▸ **EXTRACTED TEXT**:

DE3781431T2 - ROUND ANTENNA. - Google Patents

Abstract

An omnidirectional antenna comprises a ring-shaped subreflector (11) surrounding an omnidirectional feed (10) and a ring-shaped main reflector (12) for redirecting radiation from the subsidiary reflector to the target zone. The feed has a focal ring and a hollow centre to accommodate supports, feeders etc which facilitates stacking of antennas.

Description

The invention relates to an omnidirectional antenna, e.g. an antenna which, when suitably mounted on the earth's surface, is capable of transmitting in all directions of the compass. More particularly, the invention relates to an antenna having a non-directional primary feeder arranged in use to radiate radio signals in directions generally transverse to an axis of the antenna, and an annular auxiliary reflector positioned about the axis to reflect transmit radio signals from the primary feeder onto the surface of an annular main reflector, the main reflector being positioned and arranged about the axis to redirect the signals in directions generally transverse to the axis.

The definition is given by the transmission mode. However, the propagation of the radio waves is reversible, so that the antenna is equally applicable to the reception mode.

One application of omnidirectional antennas in telecommunications technology deals with point-to-multipoint radio systems in which a single station, usually referred to as the node, communicates with many clients, all of which are within line of sight but scattered in random directions and distances around the node. Limiting the line of sight distance limits the range to about 30 km, but within this range the node should be able to communicate with any station anywhere. Therefore, the node needs an antenna that works in all directions, i.e. an omnidirectional antenna.

An antenna of this type is described in British Patent No. GB-A-1126670 (similar arrangements are also illustrated in German Laid-Open Application DE-A-1907696 and 1801707 and French Patent No. FR-A-1392013). However, a difficulty with the prior art proposals is that the feed line is essentially a point source and antennas cannot be stacked on top of one another due to the inability to pass supports, cables or waveguide feed lines etc. through the centre of the antenna. An antenna which can be mounted around or above a mast is described in US Patent No. 4014027. However, this antenna has no auxiliary reflector, and the main reflector is fed directly by a set of flat curved horns via a continuous annular radiator.

In accordance with the invention there is provided an omnidirectional antenna comprising a non-directional primary feed line arranged in use to radiate radio signals in directions generally transverse to an axis of the antenna, and an annular auxiliary reflector positioned about the axis to reflect radio signals from the primary feed line onto the surface of an annular main reflector, the main reflector being positioned and arranged about the axis to redirect signals in directions generally transverse to that axis, characterized in that the feed line and the auxiliary reflector have annular foci which are substantially coincident with one another, and in that the feed line is hollow and has a plurality of substantially point-shaped radiator elements arranged around an annular base plate or ground plane.

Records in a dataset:

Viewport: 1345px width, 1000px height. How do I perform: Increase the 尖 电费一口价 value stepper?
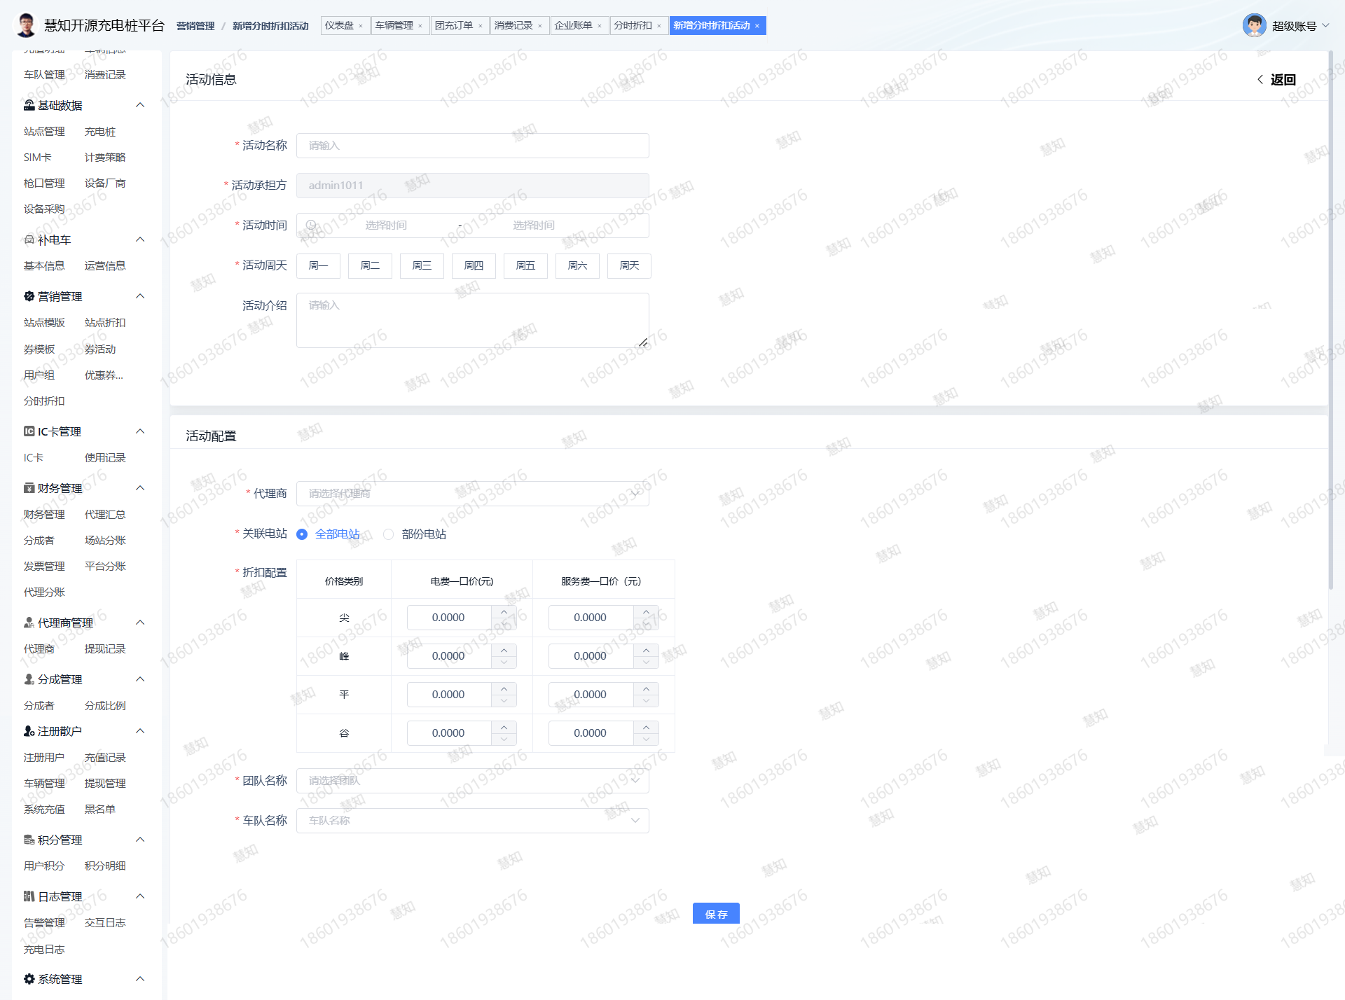coord(504,612)
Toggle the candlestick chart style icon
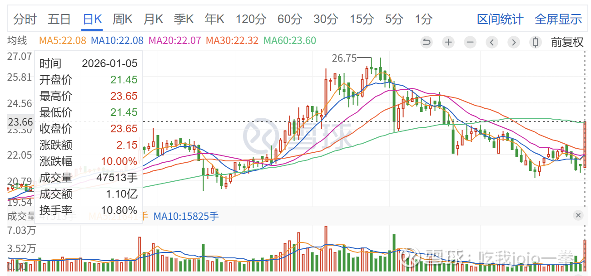The image size is (591, 276). coord(536,43)
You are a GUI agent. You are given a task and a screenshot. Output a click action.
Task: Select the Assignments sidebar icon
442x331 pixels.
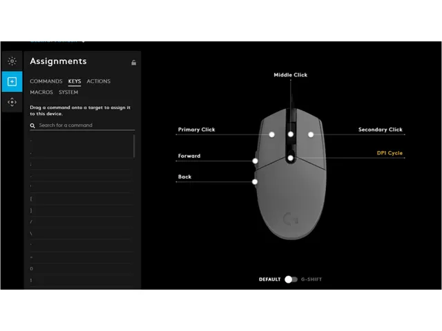coord(12,81)

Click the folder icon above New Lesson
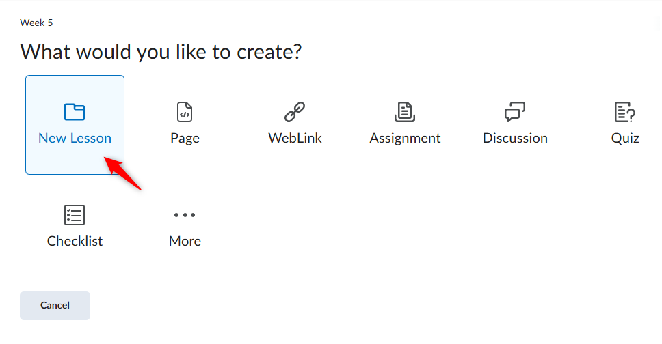(75, 112)
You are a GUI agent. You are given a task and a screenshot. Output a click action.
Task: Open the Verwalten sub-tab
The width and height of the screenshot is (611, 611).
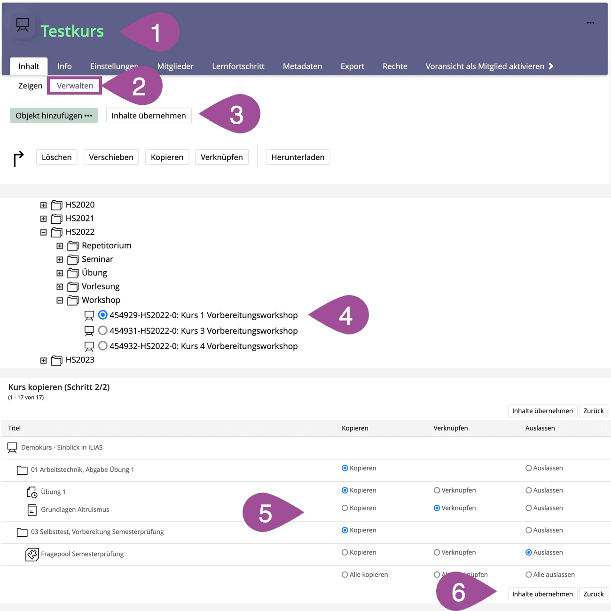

▸ **THE TASKS**:
a) List every patent document that the omnidirectional antenna patent cites as prior art, giving each number as it appears in the text.
b) Go on with the omnidirectional antenna patent from the point where its text stops.

▸ **RESULTS**:
a) GB-A-1126670, DE-A-1907696, 1801707, FR-A-1392013, 4014027

b)
Two or more antennas can be stacked with ease, as supports and/or feed lines for the upper antenna(s) can be easily passed through the hollow center of the lower antenna's primary feed line(s) (of course, if desired, the top antenna can be a conventional one).

Thus, in another aspect, the invention provides a stacked array of antennas comprising a first antenna and one or more further antennas as defined above.

In the preferred embodiments, the reflectors are surfaces of revolution about the axis of symmetry of the antenna. It is convenient to define a surface of revolution with the generating curve from which it is derived by rotation about the axis of symmetry.

In the case of the auxiliary reflector, for example, the generating curve can simply be either an ellipse (i.e. an equivalent of the Gregorian configuration) or a hyperbola (i.e. an equivalent of the Cassegrain configuration). In both variants, the second focus of the auxiliary reflector should be outside the beam of the primary feed line. It can be seen that a point focus leads to a ring of foci (where the energy is concentrated in the case of the Gregorian configuration).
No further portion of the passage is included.